Your judge is a factor in this as well. There are some judges that want to keep cases moving and will sit on attorneys to make sure that happens. Other judges are not worried about cases being continued even if there really is no good reason. Some judges have no problem setting trial dates, while other judges will not set trial dates unless the parties have gone to mediation or have engaged in some other kind of alternative dispute resolution, and these judges will have hard and fast rules. They simply will not give you a trial date without doing that, which means more time and more costs associated with a case. So, the range for the total case cost is very wide.

If you hire your attorney on an hourly and your case is straightforward, then you may finish the case for something less than $5,000 in attorney’s fees and costs. As the complexity and the difficulty increase, you will have a steep climb in total cost. Getting your case to trial may cost anywhere from a $100,000-$150,000 depending upon exactly what is at issue in your case.

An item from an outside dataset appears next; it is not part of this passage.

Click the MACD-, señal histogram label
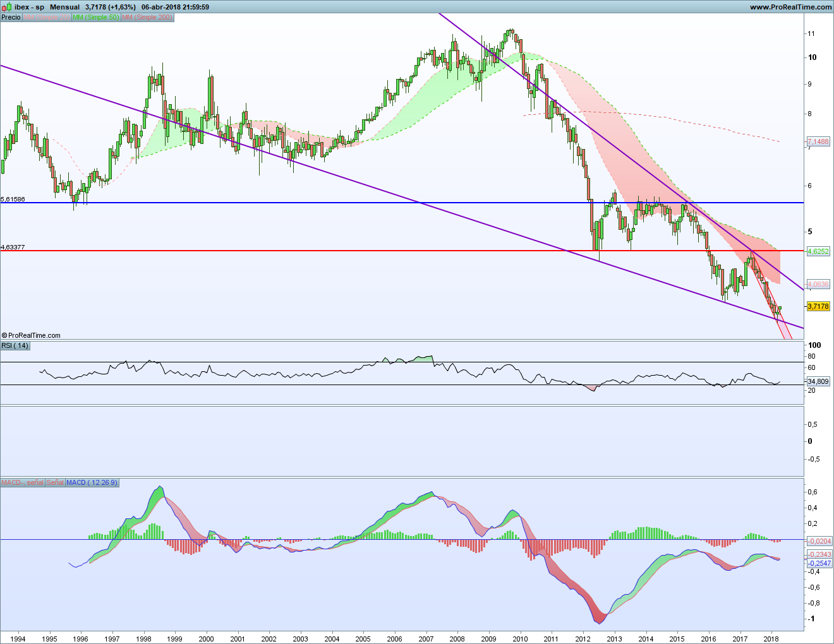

People commonly ask, “what if we settle?” Of course, if you settle your case along the way, that is going to reduce the total cost. If you are the beneficiary and you have hired your attorney on a contingency fee basis, then you know in advance you will pay your attorney the percentage stated in your fee agreement of what’s actually recovered plus the direct out-of-pocket costs related to your case. If you hired your attorney on an hourly basis then the billing stops when your case settles.

Trust Contests

If you are challenging the validity of a trust or a trust amendment, (commonly referred to as a trust contest), hiring a lawyer on an hourly basis is very common. There is a much smaller number of lawyers that are willing to take these cases on a contingency fee agreement. You can expect that any lawyer who is considering a contingency fee is going to examine the facts of the case with you before agreeing to take it. If you are the trustee and you are defending the trust contest, then you are certainly going to be paying your trust litigation attorney on an hourly basis. The factors that will increase the cost of your case are the length of time your case goes on, the number of witnesses that may be involved, and the number of records that need to be obtained and analyzed.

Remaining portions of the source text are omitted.